I've been reading this thread and trying to decide the best place to jump in, because everyone posting here has demonstrated a misunderstanding about what a First Cause is actually referring to, and why it's argued to be necessary.
Firstly, the First Cause argument - more technically referred to as the Argument From Contingency - has absolutely nothing to do with time. People see the words 'first' and 'cause' and automatically think time is involved. Not so.
What this argument is about is the contingency of things in the universe, meaning their dependence on things outside of themselves for their existence. This isn't like a "I wouldn't exist if my parents hadn't made me" kind of dependence, but a "the very matter that composes my body isn't maintaining its own existence right now in this moment." Every single particle in my body could, possibly, at any given moment,
not exist; none of them exist
necessarily. They also depend on things outside of themselves in order to exist in this moment, things like the material conditions of the universe, to the laws that govern reality.
But do these conditions and laws exist
necessarily? Could they be conceived of as
not existing? While that would mean that the universe as we know it wouldn't exist either, it's reasonable to say that we can still conceive of such a scenario, yes? The fundamental laws of reality need to exist for everything else to exist, but do they need to exist from an objective standpoint? Of course not.
What this means is that everything in the universe is contingent; nothing exists necessarily, and so everything depends on something outside of itself for its existence - even the laws that govern reality.
Because of this, there must necessarily be some foundational reality which exists
necessarily - whose
essence is existence. To use an analogy, think of a chandelier being held up by a chain connected to a ceiling. The chandelier is dependent on the first chain link to hold it up, and that chain link is dependent on the one above it, and so on and so forth. Yet if we just had an infinite number of chain links, not connected to a ceiling, the chandelier couldn't be suspended in the air as it is, right? In order for the chandelier to be hanging in the air (to exist) it is dependent on there being a ceiling (a non-contingent thing) which isn't being held up by anything else and simply
is up in the air (obviously a ceiling is actually held up by the frame of the house, but hopefully you get the analogy).

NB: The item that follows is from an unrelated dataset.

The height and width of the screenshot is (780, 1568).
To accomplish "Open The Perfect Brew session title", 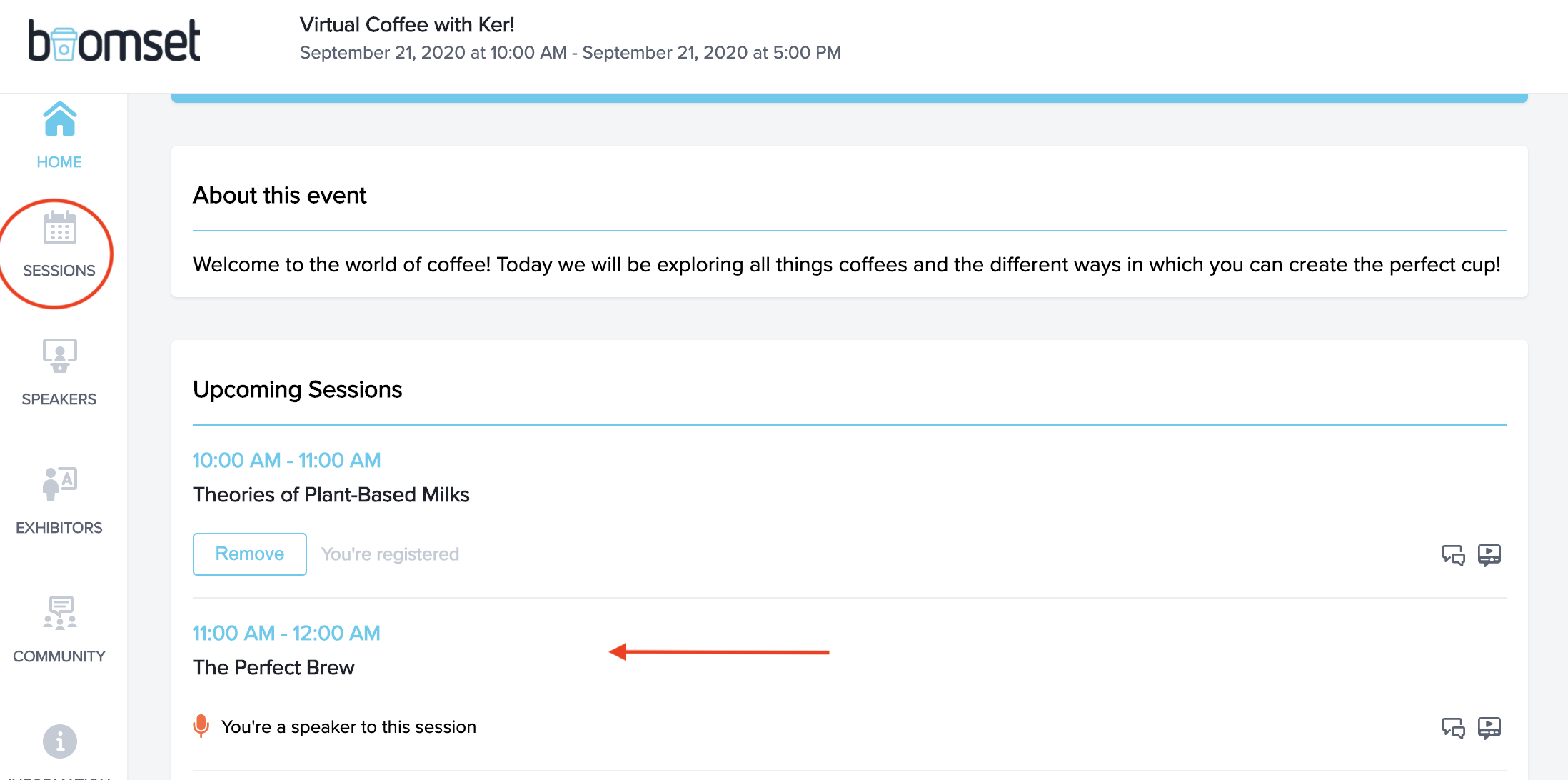I will (x=273, y=668).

None of this is to say that it's a flawless argument which cannot possibly be argued against, but I thought I'd try to help clarify what the argument is actually saying, because nobody I've seen here has understood it. And here's the actual argument itself:
- Every finite and contingent being has a cause.
- Nothing finite and contingent can cause itself.
- A causal chain cannot be of infinite length.
- Therefore, a First Cause (or something that is not an effect) must exist.